Steve Gansey

Personal information
- Born: October 17, 1985 (age 40) Olmsted Falls, Ohio, U.S.
- Listed height: 6 ft 5 in (1.96 m)
- Listed weight: 195 lb (88 kg)

Career information
- High school: Olmsted Falls (Olmsted Falls, Ohio)
- College: Cleveland State (2004–2006); Ashland (2006–2008);
- NBA draft: 2008: undrafted
- Position: Guard
- Coaching career: 2009–present

Career history

Coaching
- 2009–2011: Fort Wayne Mad Ants (assistant)
- 2011–2012: Fort Wayne Mad Ants (interim HC)
- 2012–2014: Fort Wayne Mad Ants (assistant)
- 2014–2015: Canton Charge (associate HC)
- 2015–2020: Fort Wayne Mad Ants
- 2021–2023: College Park Skyhawks

Career highlights
- As assistant coach NBA D-League champion (2014);

= Steve Gansey =

American basketball player and coach

Steve Gansey (born October 17, 1985) is an American former basketball player and coach. He attended Cleveland State and Ashland University.

==Playing career==
Steve Gansey played NCAA Division II basketball for the Ashland Eagles, after playing his freshman and sophomore years with the Division I Cleveland State Vikings.

==Coaching career==
Steve Gansey began his coaching career with the Fort Wayne Mad Ants from 2009 to 2014, he served as an assistant coach. From 2011 to 2012 he served as interim head coach.

On October 2, 2015, he was named the head coach of the Fort Wayne Mad Ants after serving as the associate head coach of the Canton Charge.

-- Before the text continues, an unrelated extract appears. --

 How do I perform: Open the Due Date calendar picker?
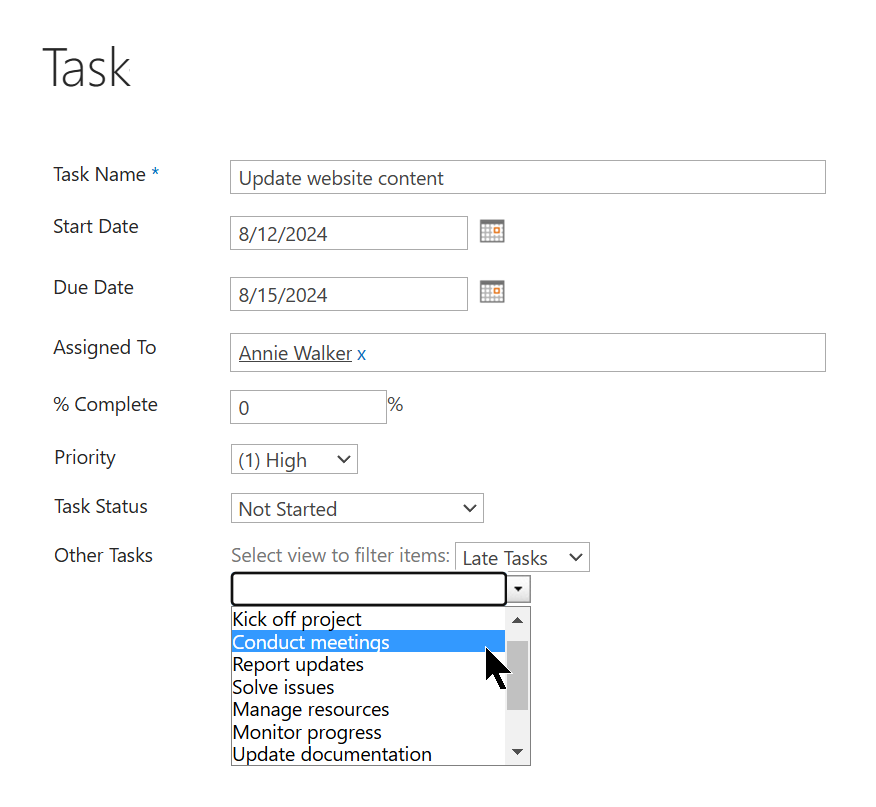(x=492, y=292)
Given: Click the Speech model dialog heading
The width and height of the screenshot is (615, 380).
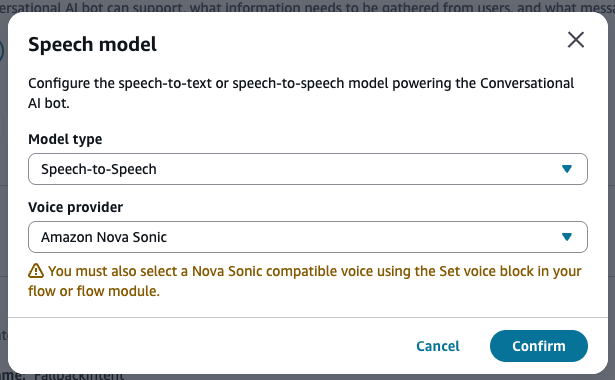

In 2021, he was named the head coach of the College Park Skyhawks, the NBA G League affiliate of the Atlanta Hawks.

==Career stats==

===Coaching===

NBA G League coaching record
| Team | Year | G | W | L | W–L% | Finish | PG | PW | PL | PW–L% | Result |
| Fort Wayne | 2011–12 | 35 | 9 | 26 | .257 | 8th in Eastern | — | — | — | — | Missed Playoffs |
| 2015–16 | 50 | 20 | 30 | .400 | 5th in Central | — | — | — | — | Missed Playoffs |
| 2016–17 | 50 | 30 | 20 | .600 | 2nd in Central | 3 | 1 | 2 | .333 | Lost First Round (Maine) 1–2 |
| 2017–18 | 50 | 29 | 21 | .580 | 1st in Central | 1 | 0 | 1 | .000 | Lost Conf. Semifinal (Erie) 116–119 |
| 2018–19 | 50 | 23 | 27 | .460 | 3rd in Central | — | — | — | — | Missed Playoffs |
| 2019–20 | 43 | 21 | 22 | .488 | 4th in Central | — | — | — | — | Season cancelled by COVID-19 pandemic |
| Career |  | 278 | 132 | 146 | .475 |  | 4 | 1 | 3 | .250 |

==Personal life==
Steve's older brother Mike, a former star player at West Virginia University, is currently the President of Basketball Operations with the NBA's Philadelphia 76ers.